DDO: A Universal Supercharger for Visual Diffusion/Autoregressive Models 🚀 SOTA on ImageNet 512x512

Direct Discriminative Optimization: Your Likelihood-Based Visual Generative Model is Secretly a GAN Discriminator

ICML 2025 Spotlight

FID=1.26 on ImageNet 512x512, without any guidance.

Introduction

Direct Discriminative Optimization (DDO) enables GAN-style finetuning of likelihood-based generative models, such as diffusion and autoregressive models, without requiring an explicit discriminator network.
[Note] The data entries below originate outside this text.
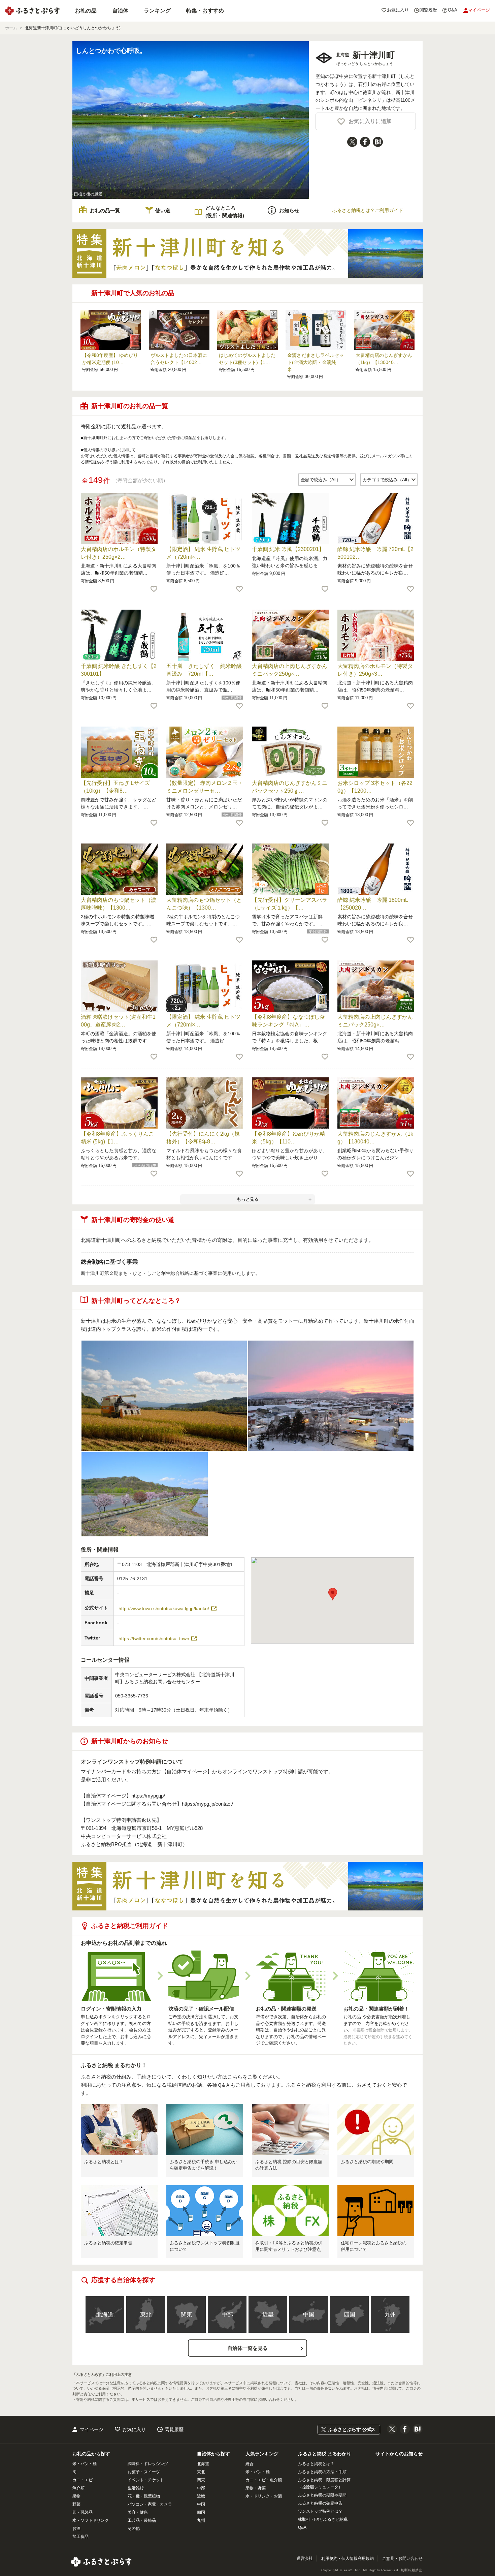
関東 (186, 2314)
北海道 (104, 2314)
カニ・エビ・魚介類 (263, 2480)
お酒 (76, 2528)
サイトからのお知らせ (399, 2453)
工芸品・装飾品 (142, 2520)
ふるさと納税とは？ (104, 2161)
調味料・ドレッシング (148, 2463)
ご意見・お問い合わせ (402, 2558)
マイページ (91, 2429)
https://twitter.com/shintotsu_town (154, 1638)
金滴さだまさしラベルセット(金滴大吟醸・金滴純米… (315, 362)
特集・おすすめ (205, 10)
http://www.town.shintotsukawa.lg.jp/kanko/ (164, 1608)
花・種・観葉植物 (144, 2496)
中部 (227, 2314)
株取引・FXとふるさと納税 (323, 2519)
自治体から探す (213, 2453)
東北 (146, 2314)
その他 (134, 2528)
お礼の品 (86, 10)
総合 (249, 2463)
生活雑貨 (136, 2488)
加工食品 (80, 2536)
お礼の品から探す (91, 2453)
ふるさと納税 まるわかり (324, 2453)
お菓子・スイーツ (144, 2472)
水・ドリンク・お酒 (263, 2496)
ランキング (157, 10)
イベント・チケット (146, 2480)
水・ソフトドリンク (90, 2520)
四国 (349, 2314)
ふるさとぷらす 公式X (351, 2429)
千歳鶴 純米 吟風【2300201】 (288, 549)
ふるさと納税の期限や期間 (367, 2161)
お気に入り (134, 2429)
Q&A (302, 2527)
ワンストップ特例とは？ (320, 2511)
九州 (390, 2314)
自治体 (120, 10)
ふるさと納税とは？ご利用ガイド (367, 210)
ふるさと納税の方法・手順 (322, 2472)
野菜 (76, 2504)
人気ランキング (261, 2453)
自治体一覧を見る (247, 2348)
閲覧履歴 (174, 2429)
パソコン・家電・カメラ (150, 2504)
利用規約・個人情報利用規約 (347, 2558)
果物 (76, 2496)
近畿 (268, 2314)
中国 (309, 2314)
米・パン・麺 (84, 2463)
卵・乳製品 (82, 2512)
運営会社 (305, 2558)
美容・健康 (138, 2512)
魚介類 (78, 2488)
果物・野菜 (255, 2488)
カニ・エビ (82, 2480)
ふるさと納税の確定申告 (108, 2242)
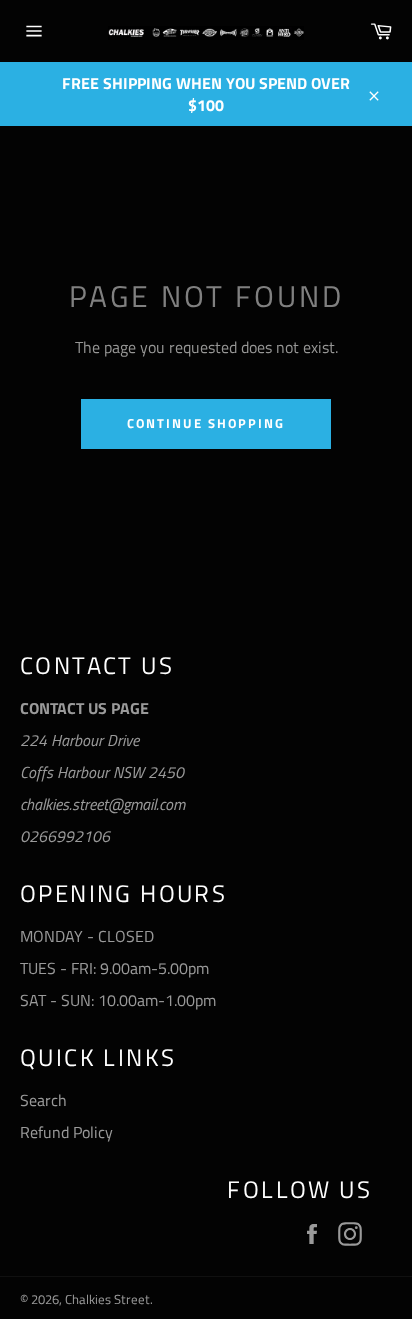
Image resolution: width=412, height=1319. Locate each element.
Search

By incorporating reverse KL divergence and self-generated negative samples—similar in spirit to reinforcement learning methods used in large language models—DDO overcomes the limitations of traditional maximum likelihood training, which relies on forward KL and often leads to mode-covering behavior. As a result, DDO can substantially improve the generation quality without changing the network architecture or inference protocol.

Available Models

We release our finetuned checkpoints in nvidia/DirectDiscriminativeOptimization · Hugging Face.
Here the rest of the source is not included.